Não se trata simplesmente de uma questão de apoderar-se de novos espaços, alargar fronteiras ou passear entre áreas diversas a fim de construir um produto misto, místico, misterioso, multifacetado. Nada disso. Ou tudo isso também. Mas a intenção primeira é, antes, reconhecer os encontros e desencontros desse abraço, de olhar para o diferente, misturar-se com o que não somos para nos reinventar, para reconfigurar o nosso entendimento de dança. Não é invadir: é ocupar. É um mergulho em si mesmo no mar alheio. Isso é, antes de tudo, político. Sendo artístico, claro. E diz respeito a toda essa nossa tentativa de modificar as relações de cargos e funções no nosso cotidiano, de quebrar qualquer hierarquia entre nós (a dança) e as áreas artísticas com as quais dialogamos e, sendo assim, entre nós e o mundo.

Audiodança, para mim, é esse caminho de subversão, de transgressão, de travestimento da dança em outra dança – maior, mais inclusiva e mais condizente com qualquer coisa que a gente pense ser a contemporaneidade. Um ato de encontro e desencontro. A desestabilidade em que, atualmente, me permiti residir, bailarina há 23 anos. Audiodança é um acordo com o outro, na medida em que disponibiliza para ele (o qual pode ser você, que está me lendo agora) a decisão sobre a pertinência, ou não, da nossa dança, na medida em que compartilha com ele (você) a decisão do movimento, a existência da dancidade (estado de dança), a experiência do corpo em outra instância – seja ela qual for.
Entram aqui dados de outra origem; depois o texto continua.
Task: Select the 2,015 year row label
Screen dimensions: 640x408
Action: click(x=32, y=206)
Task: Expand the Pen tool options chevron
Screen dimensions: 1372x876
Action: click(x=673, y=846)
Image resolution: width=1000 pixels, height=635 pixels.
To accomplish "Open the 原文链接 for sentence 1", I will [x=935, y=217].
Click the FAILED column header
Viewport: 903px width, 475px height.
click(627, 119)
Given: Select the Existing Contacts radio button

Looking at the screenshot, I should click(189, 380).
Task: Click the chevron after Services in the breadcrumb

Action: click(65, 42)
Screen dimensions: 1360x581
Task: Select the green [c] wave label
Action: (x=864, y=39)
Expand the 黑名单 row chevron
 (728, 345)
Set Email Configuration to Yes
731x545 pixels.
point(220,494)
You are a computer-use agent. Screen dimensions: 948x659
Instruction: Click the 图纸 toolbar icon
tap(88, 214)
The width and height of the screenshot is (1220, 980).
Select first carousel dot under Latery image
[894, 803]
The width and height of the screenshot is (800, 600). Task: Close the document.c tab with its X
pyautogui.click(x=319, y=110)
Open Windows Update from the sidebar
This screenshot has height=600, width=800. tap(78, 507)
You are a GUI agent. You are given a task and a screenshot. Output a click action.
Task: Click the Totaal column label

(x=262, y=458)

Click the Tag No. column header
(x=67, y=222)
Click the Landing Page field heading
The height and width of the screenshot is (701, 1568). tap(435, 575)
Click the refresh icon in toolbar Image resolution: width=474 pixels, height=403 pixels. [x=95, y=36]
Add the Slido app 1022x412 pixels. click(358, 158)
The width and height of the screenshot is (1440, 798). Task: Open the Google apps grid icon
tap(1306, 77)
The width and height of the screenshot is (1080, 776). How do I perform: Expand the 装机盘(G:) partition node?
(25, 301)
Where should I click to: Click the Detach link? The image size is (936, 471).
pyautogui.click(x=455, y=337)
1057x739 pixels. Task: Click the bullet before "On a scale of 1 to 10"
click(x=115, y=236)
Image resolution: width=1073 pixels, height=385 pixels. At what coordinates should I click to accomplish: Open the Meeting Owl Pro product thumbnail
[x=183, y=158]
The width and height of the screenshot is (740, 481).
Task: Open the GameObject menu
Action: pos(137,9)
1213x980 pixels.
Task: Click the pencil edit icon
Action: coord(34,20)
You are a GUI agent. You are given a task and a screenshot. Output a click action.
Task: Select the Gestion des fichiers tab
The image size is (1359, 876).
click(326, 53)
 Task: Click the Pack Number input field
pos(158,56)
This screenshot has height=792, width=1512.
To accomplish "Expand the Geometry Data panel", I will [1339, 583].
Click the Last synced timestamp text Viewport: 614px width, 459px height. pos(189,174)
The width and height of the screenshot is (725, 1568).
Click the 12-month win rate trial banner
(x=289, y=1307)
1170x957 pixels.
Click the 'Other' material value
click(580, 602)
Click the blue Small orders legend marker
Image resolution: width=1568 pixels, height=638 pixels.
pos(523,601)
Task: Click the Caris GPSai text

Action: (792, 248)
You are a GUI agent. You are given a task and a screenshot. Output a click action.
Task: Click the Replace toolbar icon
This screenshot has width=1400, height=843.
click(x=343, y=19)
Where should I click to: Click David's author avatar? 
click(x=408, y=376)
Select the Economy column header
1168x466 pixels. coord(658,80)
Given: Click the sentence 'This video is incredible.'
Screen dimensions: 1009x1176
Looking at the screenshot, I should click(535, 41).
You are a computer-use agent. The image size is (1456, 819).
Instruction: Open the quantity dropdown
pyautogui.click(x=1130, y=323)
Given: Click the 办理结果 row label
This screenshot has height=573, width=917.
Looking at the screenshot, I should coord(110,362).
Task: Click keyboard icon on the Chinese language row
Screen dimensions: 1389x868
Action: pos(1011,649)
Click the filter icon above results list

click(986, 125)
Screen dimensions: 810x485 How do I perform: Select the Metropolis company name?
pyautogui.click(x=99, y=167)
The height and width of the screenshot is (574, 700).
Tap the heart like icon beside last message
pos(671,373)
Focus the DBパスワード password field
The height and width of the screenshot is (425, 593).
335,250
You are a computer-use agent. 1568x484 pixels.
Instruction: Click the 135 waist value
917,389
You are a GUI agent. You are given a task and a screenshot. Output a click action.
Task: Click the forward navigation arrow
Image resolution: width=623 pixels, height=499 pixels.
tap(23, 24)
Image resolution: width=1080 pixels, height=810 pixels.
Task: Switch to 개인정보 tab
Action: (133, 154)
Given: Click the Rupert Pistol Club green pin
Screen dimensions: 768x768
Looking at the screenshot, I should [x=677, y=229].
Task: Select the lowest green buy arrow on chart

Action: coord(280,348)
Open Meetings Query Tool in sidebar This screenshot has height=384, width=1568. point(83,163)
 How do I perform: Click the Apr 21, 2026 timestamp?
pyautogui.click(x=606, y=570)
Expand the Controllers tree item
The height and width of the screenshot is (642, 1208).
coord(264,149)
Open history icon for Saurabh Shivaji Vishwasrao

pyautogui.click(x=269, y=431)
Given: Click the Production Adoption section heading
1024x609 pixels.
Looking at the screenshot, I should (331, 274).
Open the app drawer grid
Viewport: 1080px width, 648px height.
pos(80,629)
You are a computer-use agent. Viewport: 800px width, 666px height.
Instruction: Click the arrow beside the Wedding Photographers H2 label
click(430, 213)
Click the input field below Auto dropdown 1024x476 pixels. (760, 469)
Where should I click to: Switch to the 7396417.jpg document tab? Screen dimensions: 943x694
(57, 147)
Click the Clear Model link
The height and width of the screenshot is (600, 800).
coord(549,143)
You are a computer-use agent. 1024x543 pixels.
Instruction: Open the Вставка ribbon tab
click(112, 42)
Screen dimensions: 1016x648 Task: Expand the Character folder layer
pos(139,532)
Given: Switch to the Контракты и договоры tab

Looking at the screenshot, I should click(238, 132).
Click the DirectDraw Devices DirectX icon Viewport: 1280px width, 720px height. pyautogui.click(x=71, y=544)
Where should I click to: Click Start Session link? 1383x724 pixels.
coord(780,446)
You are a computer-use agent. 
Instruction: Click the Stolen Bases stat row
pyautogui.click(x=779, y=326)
É, sobretudo, um ato de amor. Não aquele romântico. Um amor pós-moderno, porém, essencialmente, contra-hegemônico, revolucionário. Aquele que se reconfigura para resistir, para permanecer, para continuar a existir. O único amor possível em tempos como os de hoje. Ao menos, o único que me interessa.

[1]          Para quem tiver curiosidade, o pensamento de dança contemporânea a que me refiro é o presente no livro de Dani Lima, Corpo, política e discurso na dança de Lia Rodrigues (2007), entre as páginas 49 e 51. Este trecho, cuja referência disponibilizo aqui, estava também transcrito no meio de minhas anotações, abrindo o pensamento que tracei e que acima eu trouxe para apreciação. No trecho Lima cita as pesquisadoras Isabelle Ginot e Marcelle Michel e seus pensamentos sobre a direção em que está tomando a dança no século XXI.

[2]   Dá uma olhadinha no texto de Marcelo Sena que você vai entender melhor esse lance de percepção. O texto chama “Audiodançar”.

* Texto escrito especialmente para o projeto de manutenção de pesquisa de grupo Audiodança: A Ventura do Corpo no Som que Dança, incentivado pelo Funcultura e realizado entre janeiro de 2014 e fevereiro de 2015.